**Entries**
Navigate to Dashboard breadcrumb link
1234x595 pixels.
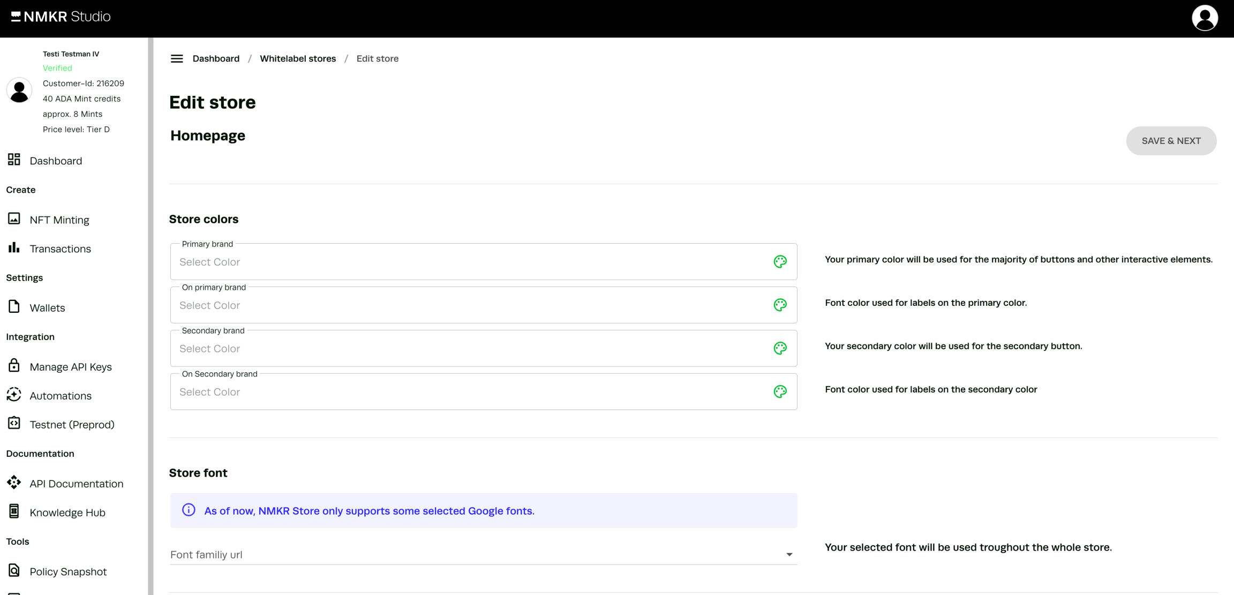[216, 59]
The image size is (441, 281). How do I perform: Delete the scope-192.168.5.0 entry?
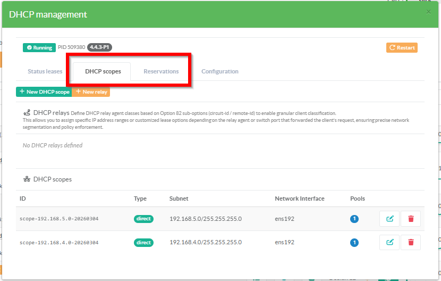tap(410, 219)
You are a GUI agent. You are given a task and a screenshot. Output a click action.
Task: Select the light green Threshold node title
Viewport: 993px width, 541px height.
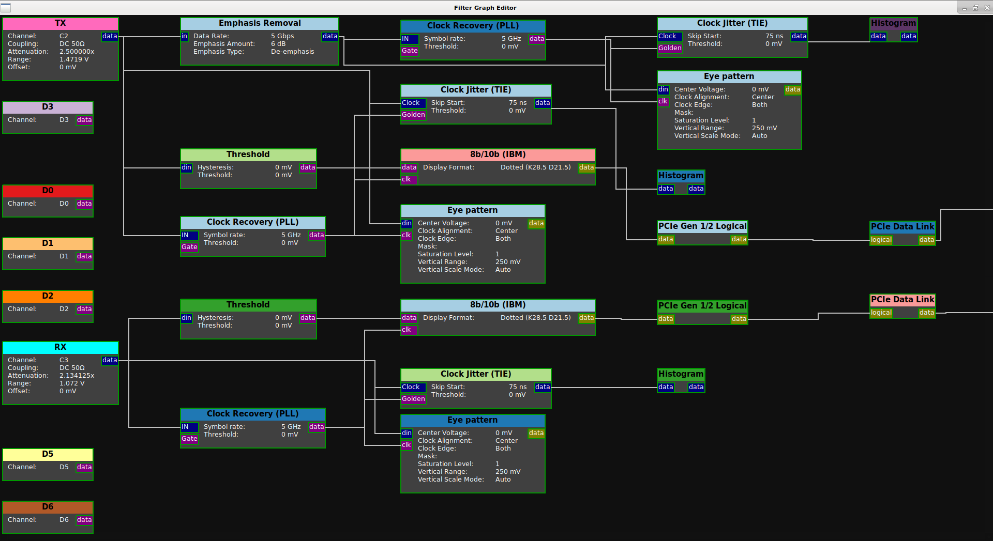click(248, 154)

**Problem**
Copy the nine lines above word for word, leaving out the pictures.

**Exercise solution**
Navigate to Dashboard breadcrumb link
1234x595 pixels.
[216, 59]
The image size is (441, 281). How do I perform: Delete the scope-192.168.5.0 entry?
tap(410, 219)
You are a GUI agent. You are given a task and a screenshot. Output a click action.
Task: Select the light green Threshold node title
Viewport: 993px width, 541px height.
click(248, 154)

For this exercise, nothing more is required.